VEGF is a critical factor for regulating the formation of atherosclerosis that is able to enhance atherosclerosis in rat models of cardiac allografts [37]. As suggested by Moulton et al., VEGF is a momentous regulator that may account for inflammation and revascularization in atheromatous plaques [38]. Hypoxia-inducible factor 1-alpha (HIF-1α) inhibits infarct size via stimulating both vascular remodeling and angiogenesis in human heart ischemia, which is related to the pathway of increasing steady-state levels of VEGF mRNA [39]. Moreover, Lee et al. suggested that increasing angiopoietin-2 (Ang-2), Tie-2, and VEGF levels were discovered in patients with acute coronary syndrome [40]. Importantly, the increased VEGF in plasma of CAD patients may be considered as a significant indicator for revascularization [41]. In addition, VEGF was able to ameliorate myocardial perfusion, angiographic collaterals, myocardial diastole, and contractile function in early nonrandomized and uncontrolled trials that used replacement therapy together with recombinant human VEGF (rhVEGF) or VEGF gene therapy [42,43]. Administration of rhVEGF could impede the development of atherosclerotic plaque in mice with deficient apolipoprotein E as well as in rabbits that were fed with cholesterol [44]. As suggested by double-blind and placebo-controlled trials, replacement therapy with rhVEGF is a potentially effective strategy for refractory CAD in human beings [45]. However, the effectiveness of VEGF gene therapy was not confirmed by some randomized and place-controlled trials, and this discrepancy may be explained by the fact that different levels of VEGF in angiogenesis are likely to be influenced by VEGF polymorphisms.

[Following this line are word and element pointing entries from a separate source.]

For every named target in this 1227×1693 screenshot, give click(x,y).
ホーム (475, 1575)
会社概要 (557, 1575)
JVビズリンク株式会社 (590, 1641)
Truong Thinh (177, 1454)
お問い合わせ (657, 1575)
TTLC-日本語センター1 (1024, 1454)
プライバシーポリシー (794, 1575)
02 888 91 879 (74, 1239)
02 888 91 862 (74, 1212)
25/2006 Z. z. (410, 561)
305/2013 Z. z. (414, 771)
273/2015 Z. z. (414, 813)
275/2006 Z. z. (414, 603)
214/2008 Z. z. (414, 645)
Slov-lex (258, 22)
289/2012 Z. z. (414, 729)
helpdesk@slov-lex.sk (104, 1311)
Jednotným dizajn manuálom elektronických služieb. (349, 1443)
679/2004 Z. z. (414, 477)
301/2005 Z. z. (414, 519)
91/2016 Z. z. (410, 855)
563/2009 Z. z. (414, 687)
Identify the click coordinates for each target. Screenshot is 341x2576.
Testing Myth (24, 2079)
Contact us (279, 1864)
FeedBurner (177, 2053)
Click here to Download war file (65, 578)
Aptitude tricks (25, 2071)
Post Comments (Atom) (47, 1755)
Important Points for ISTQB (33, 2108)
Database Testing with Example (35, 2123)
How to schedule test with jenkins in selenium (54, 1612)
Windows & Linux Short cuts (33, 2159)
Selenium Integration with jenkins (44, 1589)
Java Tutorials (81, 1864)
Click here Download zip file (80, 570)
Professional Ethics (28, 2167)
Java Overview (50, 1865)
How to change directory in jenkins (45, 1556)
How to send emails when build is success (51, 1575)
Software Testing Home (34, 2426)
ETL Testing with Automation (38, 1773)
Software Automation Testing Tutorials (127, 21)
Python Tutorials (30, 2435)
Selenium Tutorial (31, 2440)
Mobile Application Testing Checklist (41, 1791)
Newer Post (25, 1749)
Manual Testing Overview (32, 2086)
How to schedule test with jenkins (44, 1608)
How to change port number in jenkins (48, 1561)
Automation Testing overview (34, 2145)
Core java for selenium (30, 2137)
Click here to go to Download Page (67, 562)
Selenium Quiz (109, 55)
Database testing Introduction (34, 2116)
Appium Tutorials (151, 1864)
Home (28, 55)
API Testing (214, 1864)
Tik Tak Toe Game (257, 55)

Nevertheless, our study contained some limitations that should be addressed in future studies. First, it is still unclear what factors contribute to the down-expression of VEGF, and the correlation between VEGF polymorphisms and CAD pathogenesis should be profoundly studied. Second, we had a relatively small sample size, which restricted the statistical power of our study. We were unable to determine the optimal sample size for our study because estimating the true effect size of our parameters is extremely challenging. As a result of this, a study with the optimal sample size should be carried out to confirm the results from our study.

Conclusions

In summary, miR-206 not only inhibited cell proliferation and invasion of EPCs obtained from CAD patients but also stimulated the apoptosis of their EPCs. Apart from that, miR-206 could improve the pathological state of CAD patients, which is possibly linked with VEGF pathway regulation. Our study provided solid evidence that it is feasible to consider miR-206 as a biomarker for CAD, and this may further assist researchers in developing alternative therapeutic and preventive interventions for tackling CAD.